Each model has its own unique advantages and disadvantages. Pull is more natural when there are multiple inputs, push is natural when there are multiple outputs. In the context of our operators, there are several places where one of the models is a natural fit, and is hard to replace.

Pull - Natural use in:

  • UDFs already pull data by using an iterator.
  • FILTER, GROUP/COGROUP, BINCOND : Evaluate their nested query plans using pull (can be converted to push, though unnatural).
  • COMPARISON, AND/OR/NOT: Pull data because they have multiple inputs

Push - Natual use in:

  • EvalFunc<Bag>: Eval functions push data (through bag.add()). If we go with a pull model, have to hold in memory any bag output by a function (seems reasonable).

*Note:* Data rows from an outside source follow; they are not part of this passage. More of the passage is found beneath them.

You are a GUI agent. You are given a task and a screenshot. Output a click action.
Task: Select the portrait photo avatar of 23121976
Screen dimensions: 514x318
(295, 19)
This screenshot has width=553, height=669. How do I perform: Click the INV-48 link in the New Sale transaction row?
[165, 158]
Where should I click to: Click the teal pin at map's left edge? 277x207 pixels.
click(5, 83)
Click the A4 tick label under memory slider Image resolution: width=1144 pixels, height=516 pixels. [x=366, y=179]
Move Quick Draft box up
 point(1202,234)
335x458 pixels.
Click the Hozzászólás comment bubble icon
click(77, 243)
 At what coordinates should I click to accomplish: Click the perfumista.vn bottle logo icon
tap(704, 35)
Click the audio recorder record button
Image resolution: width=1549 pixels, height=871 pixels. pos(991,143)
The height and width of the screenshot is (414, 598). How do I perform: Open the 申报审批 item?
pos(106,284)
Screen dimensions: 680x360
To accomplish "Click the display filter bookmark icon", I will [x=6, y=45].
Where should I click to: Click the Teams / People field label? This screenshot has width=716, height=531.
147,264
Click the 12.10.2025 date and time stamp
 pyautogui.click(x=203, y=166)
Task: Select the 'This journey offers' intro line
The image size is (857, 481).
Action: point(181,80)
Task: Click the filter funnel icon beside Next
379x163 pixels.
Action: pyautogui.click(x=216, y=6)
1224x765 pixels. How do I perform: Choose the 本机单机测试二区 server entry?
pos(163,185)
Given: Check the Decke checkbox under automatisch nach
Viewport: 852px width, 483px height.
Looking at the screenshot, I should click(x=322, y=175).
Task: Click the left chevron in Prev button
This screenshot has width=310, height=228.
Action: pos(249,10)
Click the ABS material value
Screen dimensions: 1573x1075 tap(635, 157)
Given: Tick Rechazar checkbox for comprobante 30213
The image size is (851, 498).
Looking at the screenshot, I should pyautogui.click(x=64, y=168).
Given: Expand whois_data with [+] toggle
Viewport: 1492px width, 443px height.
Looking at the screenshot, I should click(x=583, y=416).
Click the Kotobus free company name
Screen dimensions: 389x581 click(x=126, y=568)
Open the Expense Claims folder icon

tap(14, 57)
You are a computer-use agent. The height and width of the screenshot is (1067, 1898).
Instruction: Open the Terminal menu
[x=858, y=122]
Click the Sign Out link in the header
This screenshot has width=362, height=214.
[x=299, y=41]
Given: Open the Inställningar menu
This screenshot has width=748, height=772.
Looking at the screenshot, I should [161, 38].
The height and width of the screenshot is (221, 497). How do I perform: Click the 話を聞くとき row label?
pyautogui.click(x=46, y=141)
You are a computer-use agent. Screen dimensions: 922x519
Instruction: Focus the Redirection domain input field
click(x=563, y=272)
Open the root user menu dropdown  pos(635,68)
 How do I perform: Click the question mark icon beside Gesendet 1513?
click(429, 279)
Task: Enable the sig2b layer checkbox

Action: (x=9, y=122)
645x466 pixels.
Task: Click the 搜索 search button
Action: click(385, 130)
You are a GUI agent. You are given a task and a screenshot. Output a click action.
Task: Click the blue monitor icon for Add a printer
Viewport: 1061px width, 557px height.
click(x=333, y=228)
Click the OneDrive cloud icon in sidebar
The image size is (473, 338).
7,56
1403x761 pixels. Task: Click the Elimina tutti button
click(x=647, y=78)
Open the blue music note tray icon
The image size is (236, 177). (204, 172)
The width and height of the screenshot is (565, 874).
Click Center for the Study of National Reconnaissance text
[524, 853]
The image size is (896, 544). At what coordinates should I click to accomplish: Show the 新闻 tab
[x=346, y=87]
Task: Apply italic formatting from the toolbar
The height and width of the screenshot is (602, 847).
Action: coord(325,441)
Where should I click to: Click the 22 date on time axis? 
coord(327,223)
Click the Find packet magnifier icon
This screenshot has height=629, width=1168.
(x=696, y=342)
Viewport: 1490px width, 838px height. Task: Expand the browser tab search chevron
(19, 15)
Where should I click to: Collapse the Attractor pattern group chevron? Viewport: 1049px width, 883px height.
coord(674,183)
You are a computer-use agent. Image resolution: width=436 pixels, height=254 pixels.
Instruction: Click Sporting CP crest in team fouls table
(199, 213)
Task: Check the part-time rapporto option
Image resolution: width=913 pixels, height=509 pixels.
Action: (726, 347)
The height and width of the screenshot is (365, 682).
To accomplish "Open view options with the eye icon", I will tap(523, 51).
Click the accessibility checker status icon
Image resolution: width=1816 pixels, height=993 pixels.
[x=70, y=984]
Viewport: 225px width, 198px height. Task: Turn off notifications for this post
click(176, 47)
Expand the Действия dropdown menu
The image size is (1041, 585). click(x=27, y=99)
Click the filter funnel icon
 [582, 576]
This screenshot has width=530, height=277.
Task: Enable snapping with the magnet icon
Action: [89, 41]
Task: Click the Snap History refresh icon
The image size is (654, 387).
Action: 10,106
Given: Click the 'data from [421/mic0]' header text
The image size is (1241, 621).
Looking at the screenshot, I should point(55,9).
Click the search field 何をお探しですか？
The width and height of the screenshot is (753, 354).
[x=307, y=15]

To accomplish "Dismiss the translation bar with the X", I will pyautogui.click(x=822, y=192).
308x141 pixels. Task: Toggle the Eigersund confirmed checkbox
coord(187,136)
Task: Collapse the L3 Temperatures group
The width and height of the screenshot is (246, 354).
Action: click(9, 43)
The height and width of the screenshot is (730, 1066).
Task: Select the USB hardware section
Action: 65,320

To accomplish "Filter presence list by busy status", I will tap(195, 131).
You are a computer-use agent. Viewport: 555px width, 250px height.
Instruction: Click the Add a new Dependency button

  • SPLIT: Multiple outputs are most naturally supported through the push model.

Disadvantages:

Pull:

  • Requires buffering whenever there are multiple outputs.
  • Requires multiple passes over the data if multiple aggregates are to be computed.

Push:

  • No convenient API to push data to UDFs that have multiple inputs.

Proposal

  1. Single-threaded execution.
  2. No API changes to UDFs in the short term. In the long term, we might introduce an aggregation function API that is push-based along the lines of the Postgres user-defined aggregation function API.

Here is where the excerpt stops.